Fragmento del documento
Poco tiempo después, Gaby tuvo un gran reconocimiento como escritor, cuando fue premiada su novela La séptima expedición al Malabí como ganadora del IV Concurso de Literatura Infantil y Juvenil, organizado por la editorial Fondo de Cultura Económica. Dos años más tarde, como establecía la cláusula del concurso, la editorial publicaba la obra. Más adelante tuvimos la oportunidad de ver impresos varios libros de cuentos para niños –Cuatro descubridores y un conejo, La casa de los sueños, Había una vez un reino…– y otra apasionante novela, Noton y los ladrones de luz.
A Gaby, como a mí, como a muchos de mi generación, no le resultó fácil encontrar un lugar en el mundo, pero esa búsqueda siempre estuvo guiada por una manera de ser auténtica, sin hacer concesiones que implicaran enajenar su vida y adulterar sus más íntimos propósitos. Vivía de manera sencilla con su trabajo de docente y, de cuando en cuando, publicaba y recibía sus regalías por derechos de autor. Sospecho que nada lo hacía más feliz que sus horas hogareñas junto a Paola e Ignacio.

Información proporcionada

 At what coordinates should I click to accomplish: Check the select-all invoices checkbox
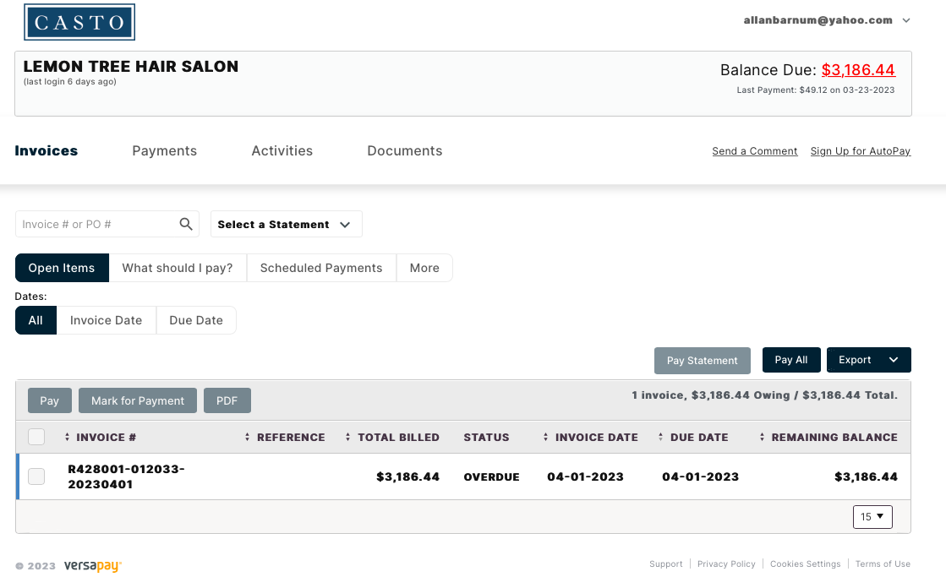click(x=36, y=437)

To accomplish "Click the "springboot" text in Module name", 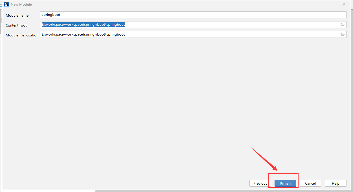I will (x=51, y=15).

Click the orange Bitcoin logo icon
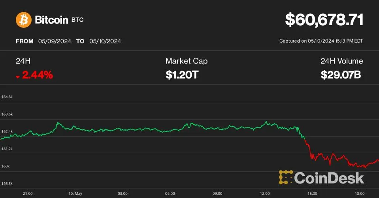(x=23, y=20)

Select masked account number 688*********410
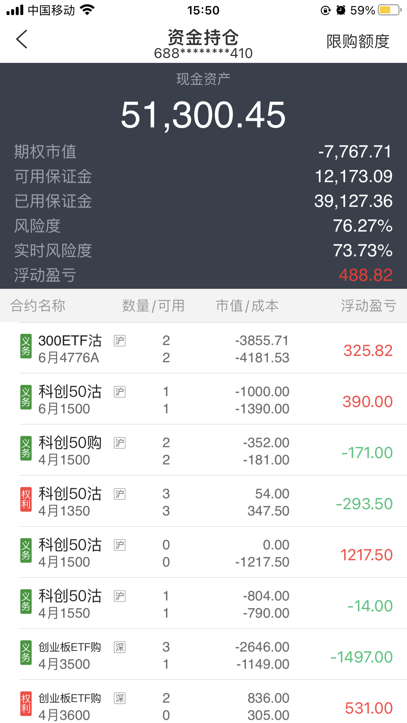pos(203,53)
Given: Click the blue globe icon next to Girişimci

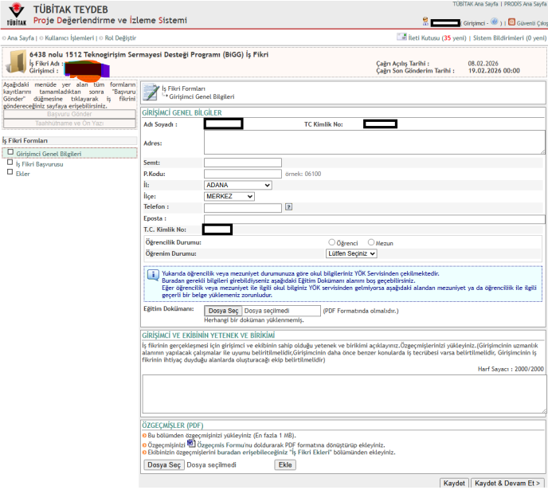Looking at the screenshot, I should (x=495, y=23).
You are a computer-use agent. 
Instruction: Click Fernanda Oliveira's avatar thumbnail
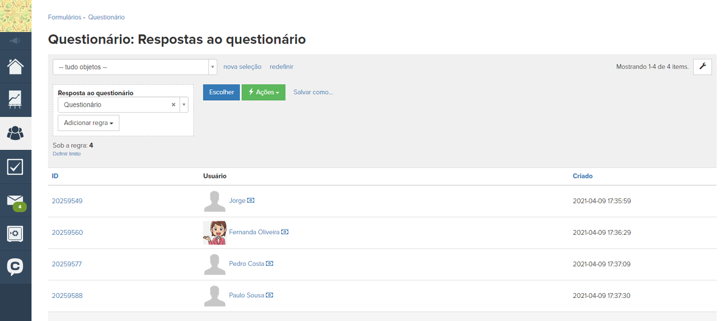pyautogui.click(x=214, y=232)
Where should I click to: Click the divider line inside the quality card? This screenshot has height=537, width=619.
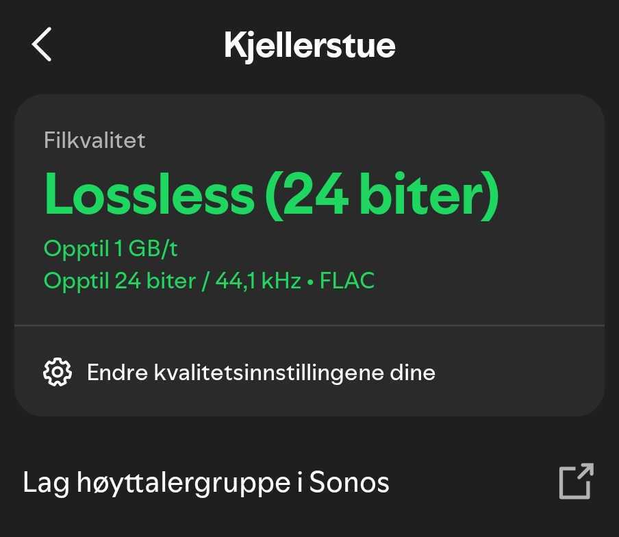point(310,325)
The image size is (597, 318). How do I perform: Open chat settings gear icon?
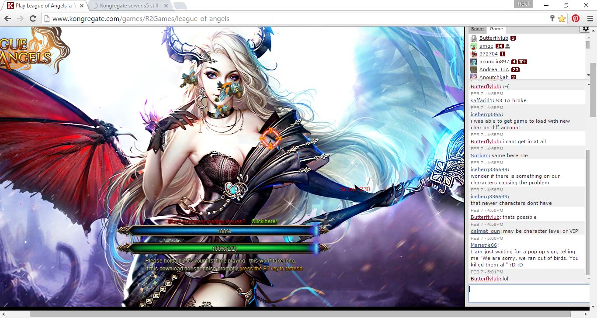tap(586, 29)
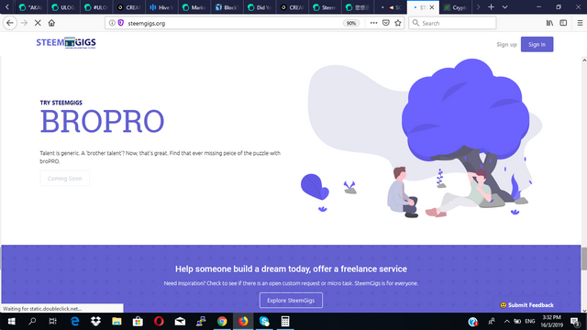
Task: Bookmark this page with the star icon
Action: point(398,23)
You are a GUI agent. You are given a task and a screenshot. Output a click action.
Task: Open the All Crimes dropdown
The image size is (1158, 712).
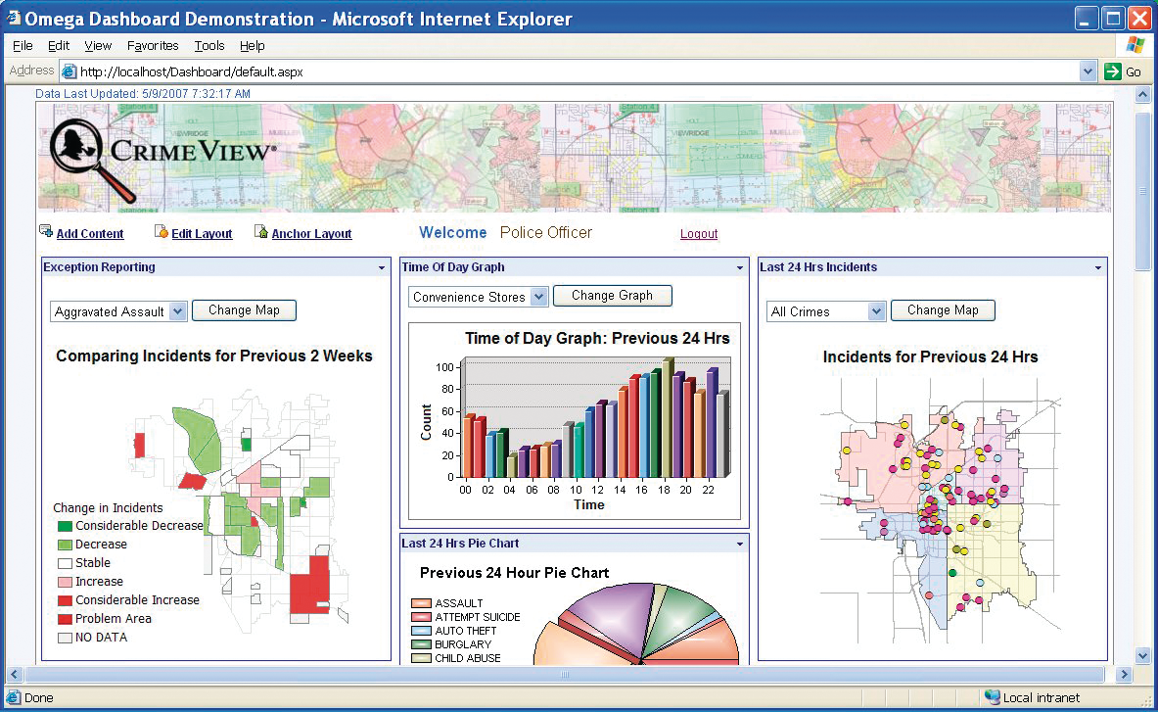[x=876, y=311]
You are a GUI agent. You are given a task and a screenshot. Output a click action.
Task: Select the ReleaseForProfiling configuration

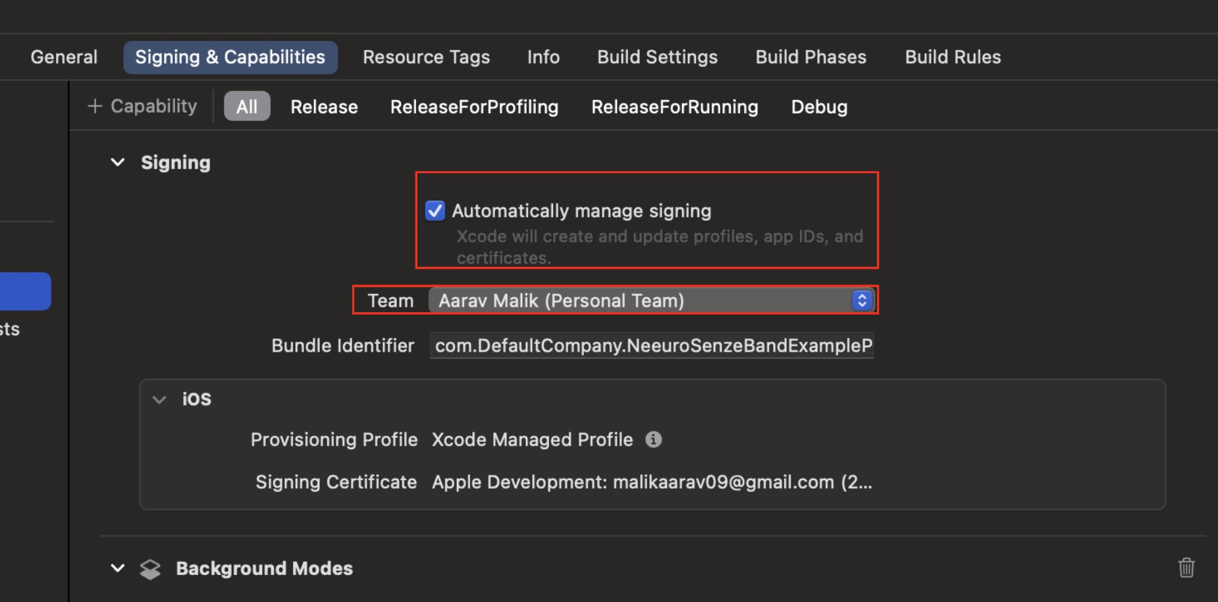[473, 106]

Consigna
Extrae del fragmento sobre Gaby el pasaje que va desde "A Gaby, como" hasta "Paola e Ignacio.", ambos incluidos.

Respuesta final
A Gaby, como a mí, como a muchos de mi generación, no le resultó fácil encontrar un lugar en el mundo, pero esa búsqueda siempre estuvo guiada por una manera de ser auténtica, sin hacer concesiones que implicaran enajenar su vida y adulterar sus más íntimos propósitos. Vivía de manera sencilla con su trabajo de docente y, de cuando en cuando, publicaba y recibía sus regalías por derechos de autor. Sospecho que nada lo hacía más feliz que sus horas hogareñas junto a Paola e Ignacio.